The Truth About Coffee!

Ah, coffee.


Coffee is some powerful stuff and is one of the world's most popular drinks. With hundreds of millions of people drinking coffee on a daily basis, the question we ask ourselves is: ‘Is coffee good or bad for us?’ The answer is, it can be both!


The benefits or harms of coffee depends on a few factors such as; how much coffee you drink, when you drink it, how you take your coffee (with sugar? with syrup? with cream?), if you’re pregnant or breastfeeding or if you’re highly susceptible/sensitive to the effects of caffeine.


In this article, we will discuss the components of coffee, the benefits and the potential harms (+ a little info on decaf coffee). We will do this in order for you to get an overall balanced view of coffee and to empower you to make the best decisions.



So what’s in coffee exactly?


The first ingredient which we all know about is, caffeine.


Caffeine is a natural stimulant found in the seeds, nuts or leaves of certain plants such as cocoa. It is then processed to produce caffeine in tea, soft drinks, energy drinks, chocolate and coffee. It works by stimulating the brain and the central nervous system, helping you to stay alert.

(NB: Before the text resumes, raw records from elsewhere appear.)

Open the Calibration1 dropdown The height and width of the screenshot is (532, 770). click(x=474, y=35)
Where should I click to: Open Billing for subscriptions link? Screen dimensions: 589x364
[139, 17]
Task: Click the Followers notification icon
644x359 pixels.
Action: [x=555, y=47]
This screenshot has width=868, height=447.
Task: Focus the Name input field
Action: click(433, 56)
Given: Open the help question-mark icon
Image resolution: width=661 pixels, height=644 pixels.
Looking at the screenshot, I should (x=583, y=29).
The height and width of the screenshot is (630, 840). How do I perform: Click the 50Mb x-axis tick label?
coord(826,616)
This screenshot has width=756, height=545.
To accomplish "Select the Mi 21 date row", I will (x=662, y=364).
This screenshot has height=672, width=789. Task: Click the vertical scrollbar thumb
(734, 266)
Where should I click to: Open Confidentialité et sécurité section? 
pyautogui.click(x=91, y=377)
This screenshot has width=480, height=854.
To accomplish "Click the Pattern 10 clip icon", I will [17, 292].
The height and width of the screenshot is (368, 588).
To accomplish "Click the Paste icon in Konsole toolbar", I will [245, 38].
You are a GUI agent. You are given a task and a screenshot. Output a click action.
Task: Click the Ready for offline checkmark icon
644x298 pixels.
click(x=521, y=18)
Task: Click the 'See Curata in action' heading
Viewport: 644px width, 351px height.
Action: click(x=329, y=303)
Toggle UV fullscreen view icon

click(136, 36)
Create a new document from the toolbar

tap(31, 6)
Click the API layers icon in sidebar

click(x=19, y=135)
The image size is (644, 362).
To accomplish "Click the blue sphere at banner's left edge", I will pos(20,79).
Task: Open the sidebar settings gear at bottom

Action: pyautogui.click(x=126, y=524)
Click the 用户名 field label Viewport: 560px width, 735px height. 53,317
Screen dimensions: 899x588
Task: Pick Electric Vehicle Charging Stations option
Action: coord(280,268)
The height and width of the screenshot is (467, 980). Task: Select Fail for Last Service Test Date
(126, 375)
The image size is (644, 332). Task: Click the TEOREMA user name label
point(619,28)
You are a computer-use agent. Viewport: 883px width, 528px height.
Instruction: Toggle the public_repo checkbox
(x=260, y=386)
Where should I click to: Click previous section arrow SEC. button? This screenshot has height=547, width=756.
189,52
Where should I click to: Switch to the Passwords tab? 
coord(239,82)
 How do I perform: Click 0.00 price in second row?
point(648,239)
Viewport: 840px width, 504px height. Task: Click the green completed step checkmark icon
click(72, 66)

Once consumed, caffeine is quickly absorbed from the gut into the bloodstream. It then travels to the liver and is broken down into compounds that can affect the function of various organs. However, caffeine's main effect is on the brain.


Interesting fact: A recent study showed that just the SMELL of coffee is enough to increase the body’s arousal levels by waking us up and making us feel focused (1).

But there’s not just caffeine in coffee – in fact, roasted coffee is a complex mixture of over 1000 bioactive compounds (2), some with potentially therapeutic anti-inflammatory and antioxidant effects (3). Antioxidants help defend our cells from damage caused by potentially harmful molecules known as free radicals. When free radicals accumulate, they may cause a state known as oxidative stress. This may damage your DNA and other important structures in your cells.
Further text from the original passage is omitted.